An alert is not a stop
Most of what is on offer today reports spend after it happens. A team running seventeen agents put it plainly when they described what passed for cost control:
The UI for all of that spending was our credit card statement. Once a month. After the fact. — peiyaooo, on Hacker News
A statement, an email alert, a dashboard you open later — all of these tell you the money is already gone. That is not what the developer above went looking for. They wanted a limit that acts on its own, in the moment the line is crossed, with no human needed to read a warning and rush to hit a button. A monitor watches. A cap acts. They are not the same tool, and only one of them stops the bill.
The caps that do not always hold
There is a harder version of this, and it catches the people who did try. On the CrewAI forum, an operator hit an infinite loop and asked for a setting to limit the crew's total token use so it would not keep spending:
This infinite loop can cause an insane high token usage. — Raja_Speet, on the CrewAI forum
The framework even shipped a limit for exactly this — a maximum-iteration cap — and operators have reported it failing to stop the loop anyway. So a limit in a config file is not automatically a limit that holds. A cap only counts if it survives the one case you bought it for: the runaway. If it can be skipped on error, or quietly ignored once the loop starts, it was decoration.
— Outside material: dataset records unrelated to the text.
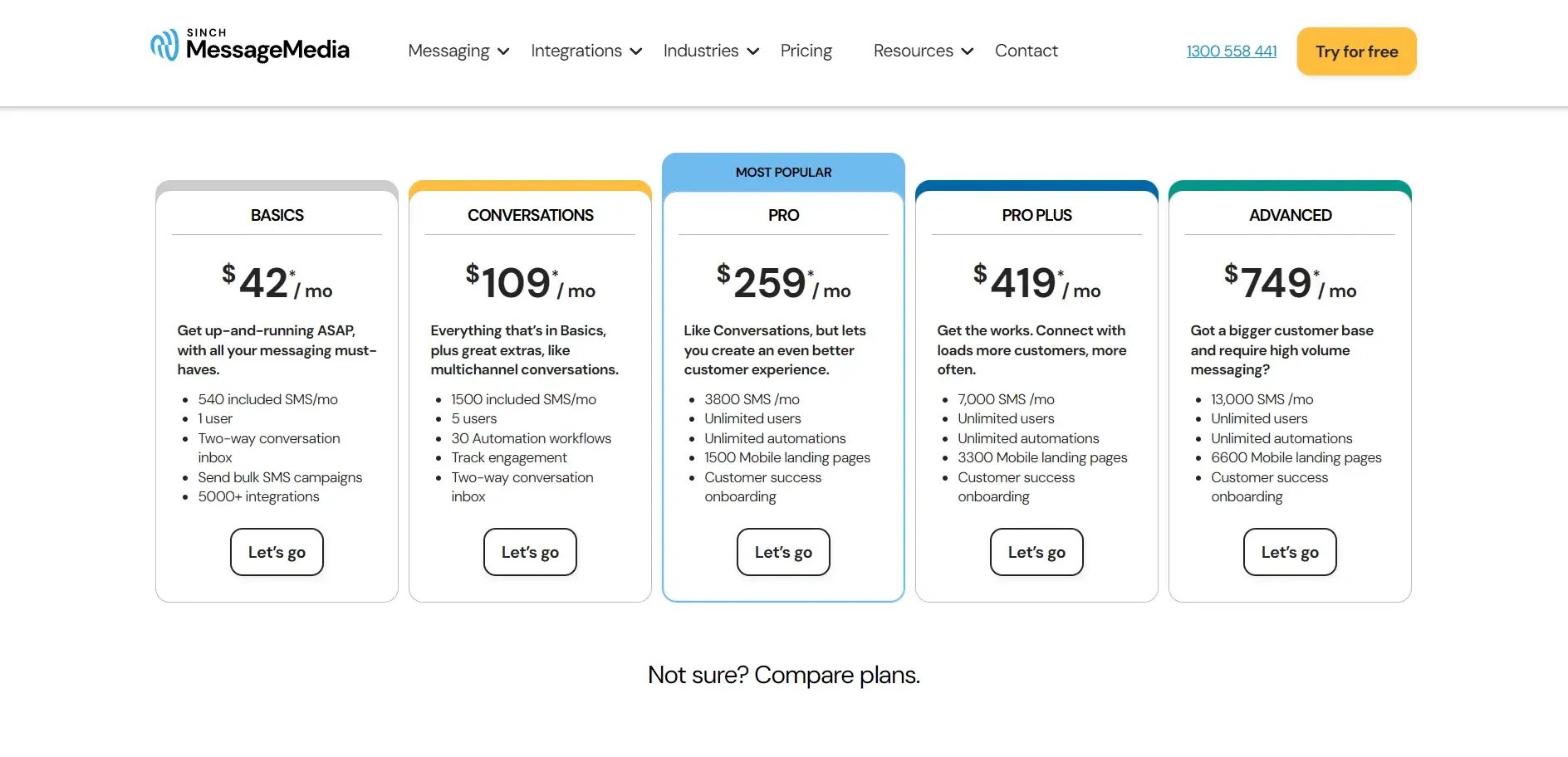This screenshot has height=757, width=1568.
Task: Click Let's go on the Pro plan
Action: click(783, 552)
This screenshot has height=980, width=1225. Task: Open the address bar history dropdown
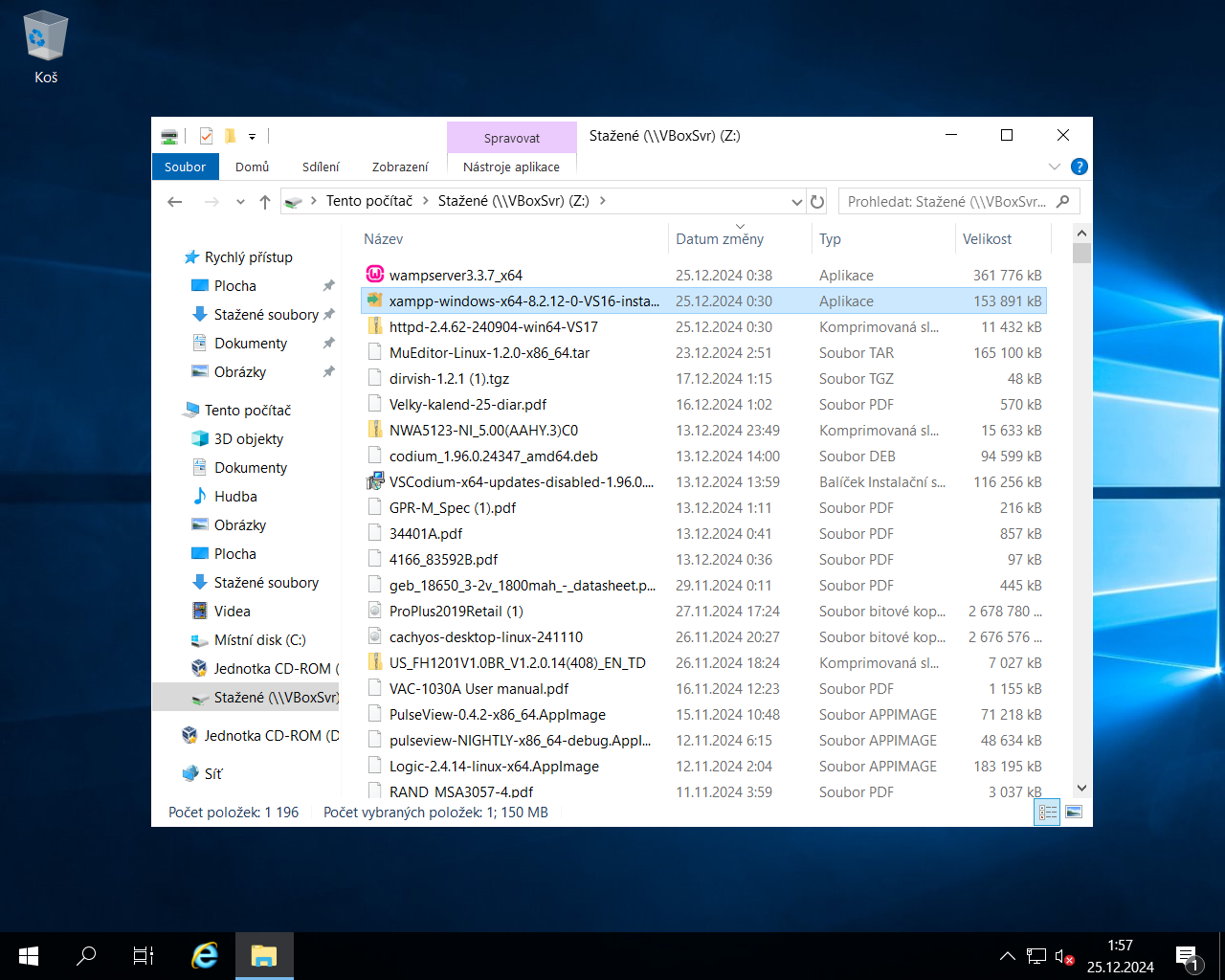(x=797, y=201)
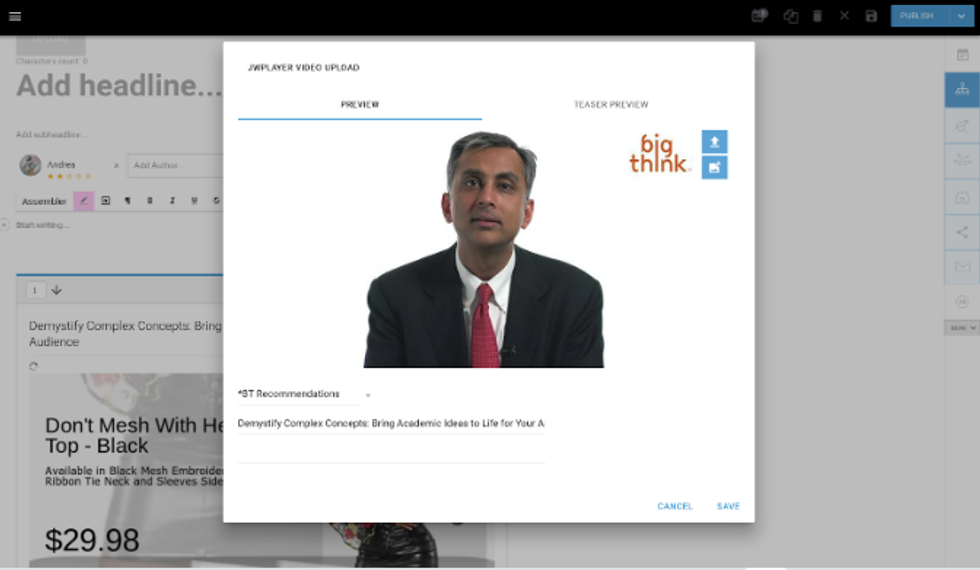Click the upload video icon button
The image size is (980, 570).
(714, 142)

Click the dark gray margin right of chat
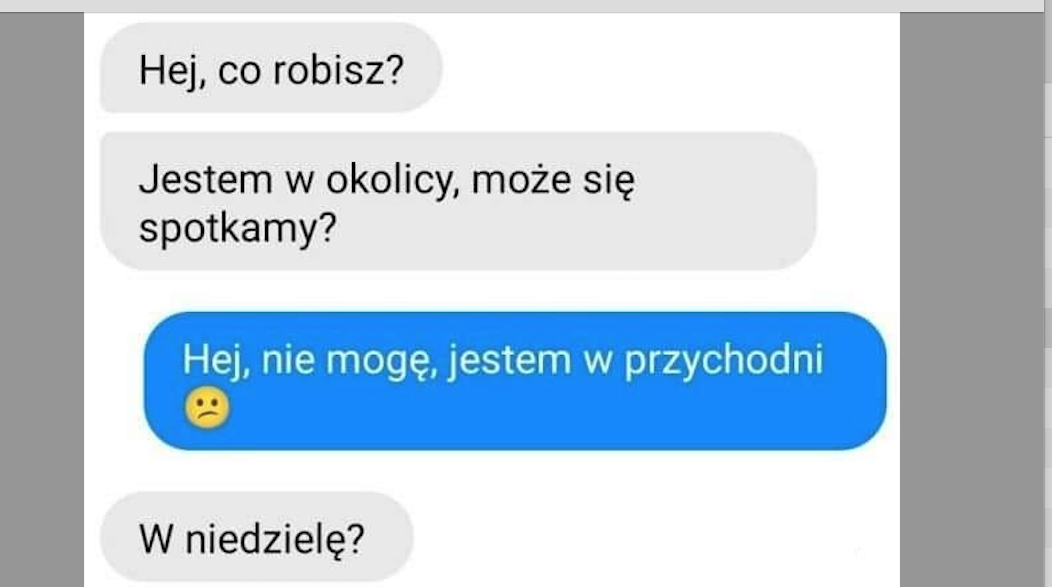pyautogui.click(x=971, y=299)
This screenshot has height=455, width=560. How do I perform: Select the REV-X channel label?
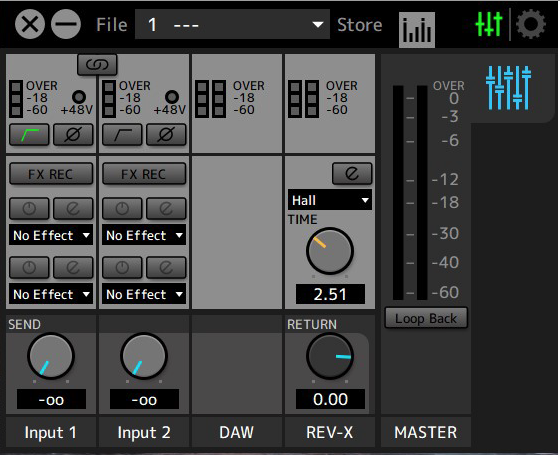(330, 432)
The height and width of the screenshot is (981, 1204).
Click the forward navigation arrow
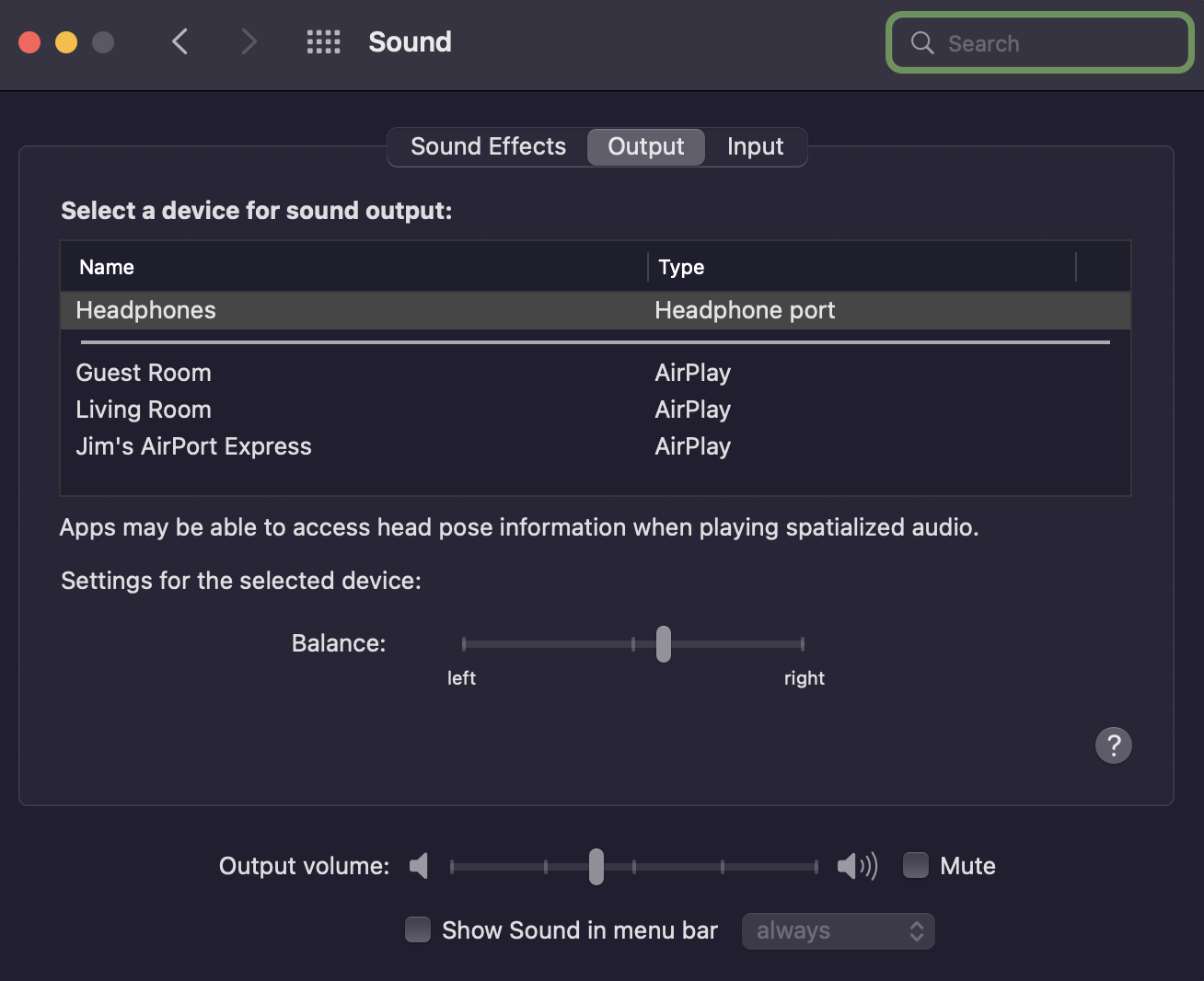coord(249,41)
What “stop the agent” actually needs
Strip it down and the request is simple. Three things have to be true for a cap to mean what the buyer thought it meant:
None of that is advanced. It is close to the first thing anyone would ask for. The striking thing about the developer's search is not that they wanted something clever. It is that they wanted something basic and could not find it on the shelf.
This is the exact control we set out to build at Lucidrail: per-company budgets with live metering, and hard caps that stop a runaway before it bills — enforced outside the agent, not left to a warning someone has to catch in time. The aim is modest. Make the limit you set the limit that actually holds, on the day it matters.
- It acts instead of alerting — it trips on its own at the threshold, without waiting for a person to notice.
- It is enforced outside the agent — a wall the agent cannot spend past, not a number the agent is politely asked to respect.
- It holds on the bad day — the loop, the retry storm, the eleven-day night — because that is the only day it exists for.